The TOD SEPP amendments apply to a corridor of land with an area of approximately 1.6 million sqm (160 Ha) and impacts approximately 4,800 individual dwellings including 551 properties of heritage significance.

The average canopy cover of the area is 34% which is high when compared to most parts of Sydney.

As a result of Ku-ring-gai’s historic pattern of development as railway suburbs concentrated along the train line, the TOD SEPP upzoning around the train stations disproportionately impacts Ku-ring-gai’s heritage.

For the land within 400 metres of the four train stations identified as a “TOD site”, the TOD SEPP directly impacts 23 listed heritage conservation areas (HCAs), representing half the total conservation areas of Ku-ring-gai. There are 410 properties within these HCAs that are upzoned by the TOD SEPP. The TOD SEPP also directly impacts an additional 136 properties individually listed as heritage items that, while not mapped as TOD sites, are adjoined by land identified as TOD sites. These sites have no beneficial uplift from the TOD SEPP, and in some cases, are quite negatively impacted.

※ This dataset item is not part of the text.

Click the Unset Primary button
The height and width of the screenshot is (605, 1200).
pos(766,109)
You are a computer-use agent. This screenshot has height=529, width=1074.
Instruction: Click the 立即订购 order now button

The impacts of the TOD Program will be significant because the provisions are applied without consideration of factors such as biodiversity, heritage, and tree canopy and other constraints applied in a traditional and well accepted “sieve mapping” process.

Matters such as these would normally be considered as constraints or limitations to development in a best-practice planning process.

The TOD controls are:
·    Maximum height control – 22 metres (6-storey residential flat buildings) and 24 metres (7-storey shop top housing);
·    maximum floorspace ratio (FSR) 2.5:1; and
·    minimum lot width of 21 metres.

Development controls that are critical to the protection of heritage and canopy cover are minimal or absent in the TOD, these include:

·    Minimum lot size;

·    setbacks;

·    site coverage;

·    deep soil; and

·    tree replacement.

The TOD SEPP is in place now and landowners, real estate agents, and developers are already responding to the opportunity provided by the SEPP amendments.

As of late September 2024, there were at least 34 EOIs on the market, involving over 100 individual properties, with potential for up to 3,300 new apartments.

In addition, Council has received:

·    one DA and 2 pre-DAs with potential for about 150 new dwellings;

·    three Planning Proposals with potential for about 1,200 dwellings (two predating the TOD SEPP; and

·    some twenty-four (24) enquiries and/or requests for de-listing of Heritage items for which no specialist heritage advice has been provided in support.